Education minister Hirokazu Matsuno said June 9 that his ministry will conduct a new inquiry into the existence of the documents which indicate political pressure was applied on the ministry to approve the new faculty plan submitted by the Kake Educational Institution, whose head is a close friend of Prime Minister Shinzo Abe. One of the documents quotes officials of the Cabinet Office as saying that swift approval of the faculty is the “intent of the prime minister.”


More than three weeks have passed since The Asahi Shimbun first reported on the existence of the documents. The Abe administration’s responses to the revelations amounted to nothing but trifling with the public.


Chief Cabinet Secretary Yoshihide Suga dismissed the documents as dubious anonymous writing, while the education ministry tried to secure a swift end to the matter by claiming, after a short investigation, the existence of the documents had not been confirmed.


Kihei Maekawa, a former administrative vice education minister, and others familiar with the matter have said the documents were widely shared within the ministry. In addition, a copy of an e-mail supporting this testimony was presented at the Diet. Despite all this, the administration kept refusing to face the allegations head-on by insisting there was no need to take the documents seriously on grounds it is not known where they originated.


Did the administration suddenly change its stance because it realized it could no longer deflect growing public criticism?

What is outrageous is that Matsuno said Abe instructed him to “swiftly implement a thorough investigation.”


Besides scoffing at the documents as dubious in nature, the prime minister’s office persistently cast a slur on Maekawa’s character, creating an atmosphere that can intimidate bureaucrats into silence.


As the public outcry over the matter refused to die down, Suga tried to shift the blame onto the ministry, saying it made the decision not to mount a fresh investigation.


This attitude has prompted suspicions that the new investigation may be aimed at identifying the officials who leaked the information.


Despite the prime minister’s order of “a thorough investigation,” the Cabinet Office, which is in charge of the National Strategic Special Zones program, under which the institution’s faculty plan was approved, will not be covered. This raises serious doubt about the effectiveness of the new inquiry because the Cabinet Office is said to have conveyed the “the intent of the prime minister” to the ministry.


The special zones program was launched under Abe’s policy initiative. What the public wants to know is whether Abe’s personal wishes and relationships influenced the decision to approve the faculty plan in any way.

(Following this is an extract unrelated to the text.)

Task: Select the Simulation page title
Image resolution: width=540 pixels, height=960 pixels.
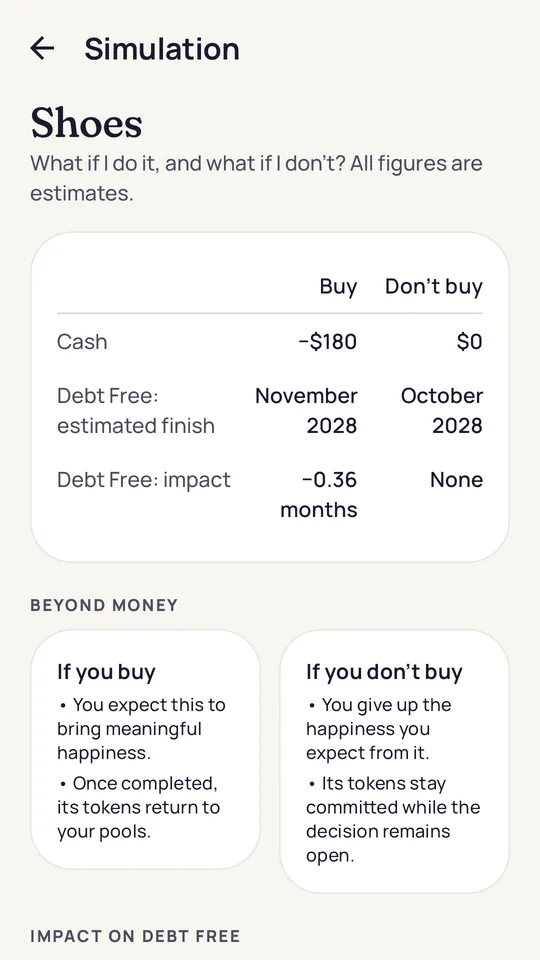Action: 162,48

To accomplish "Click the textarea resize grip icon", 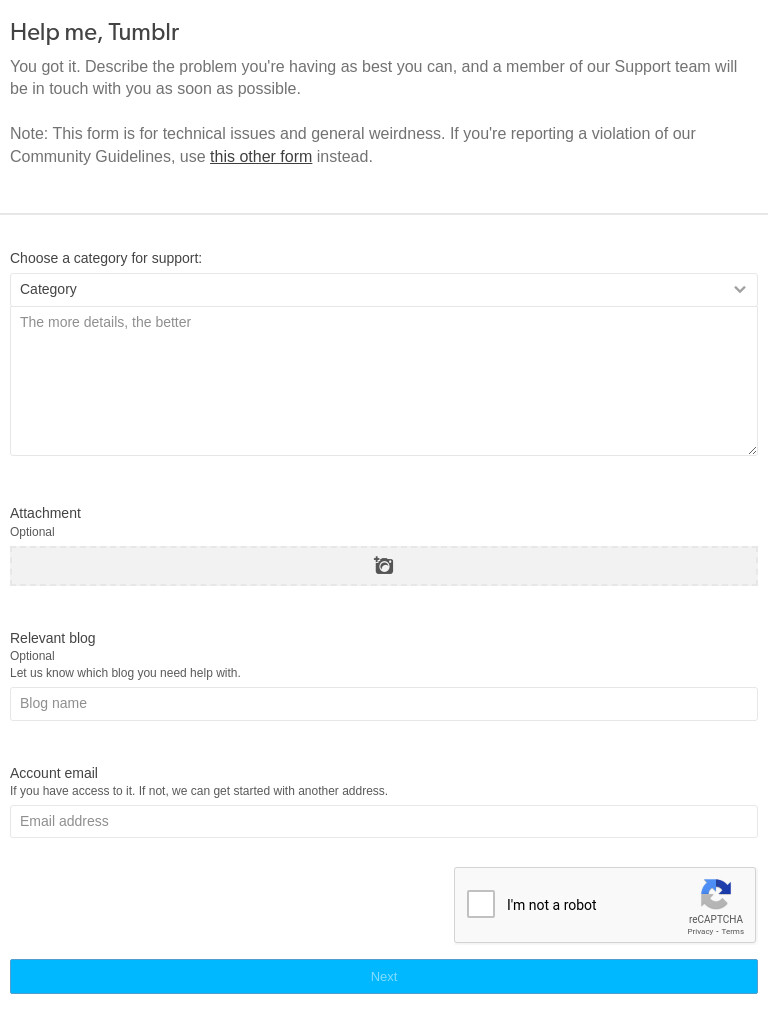I will point(752,451).
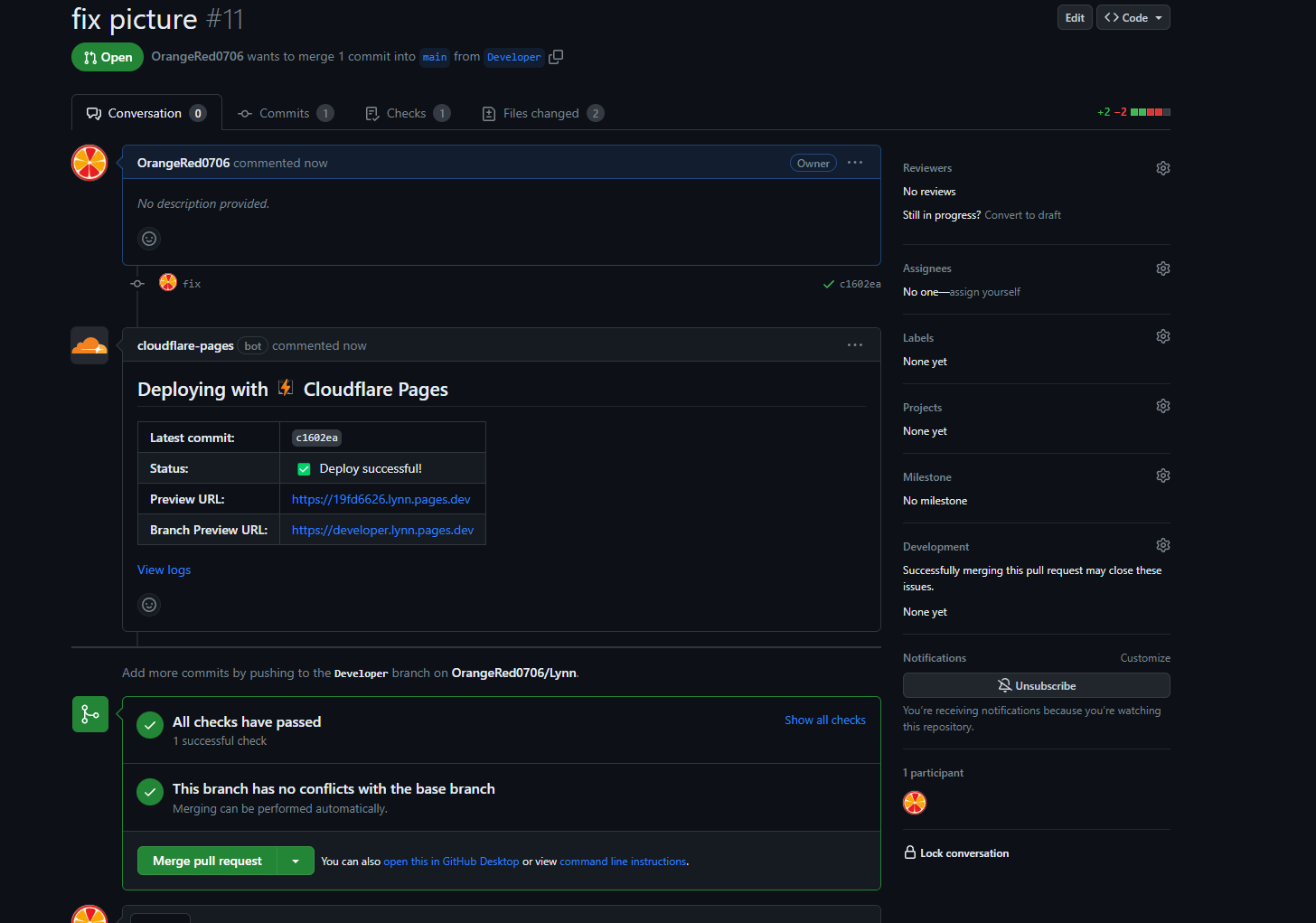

The administration as a whole is accountable for ensuring that such administrative decisions are made in a fair and impartial manner. It is, therefore, vital to look into the Cabinet Office’s alleged involvement in the matter.


In conducting the probe, the ministry should, needless to say, seek the cooperation of everybody involved, including Maekawa.


There are some other requirements concerning the inquiry.


First, outside experts need to be involved to ensure the reliability of the probe.


In such cases, the investigation should ideally be carried out by a team composed entirely of independent experts.

Even if that is difficult, the vigilant eye of the outsider is essential for an effective investigation.


While Matsuno is not eager about the idea, it is simply a commonsense approach.


Secondly, the inquiry should start as quickly as possible.


Although the probe should not be done in a rough-and-ready manner, it should be remembered that the end of the current Diet session is approaching.


The ministry should not be allowed to waste any more time in carrying out the probe.


As soon as the investigation is completed with its outcomes ready to be announced, the Diet should hold a session to hear and discuss the results with the attendance of the prime minister and others involved.


An extension of the session should be considered for that purpose, if necessary.


The probe will test the administration’s commitment to clear up the truth of the matter.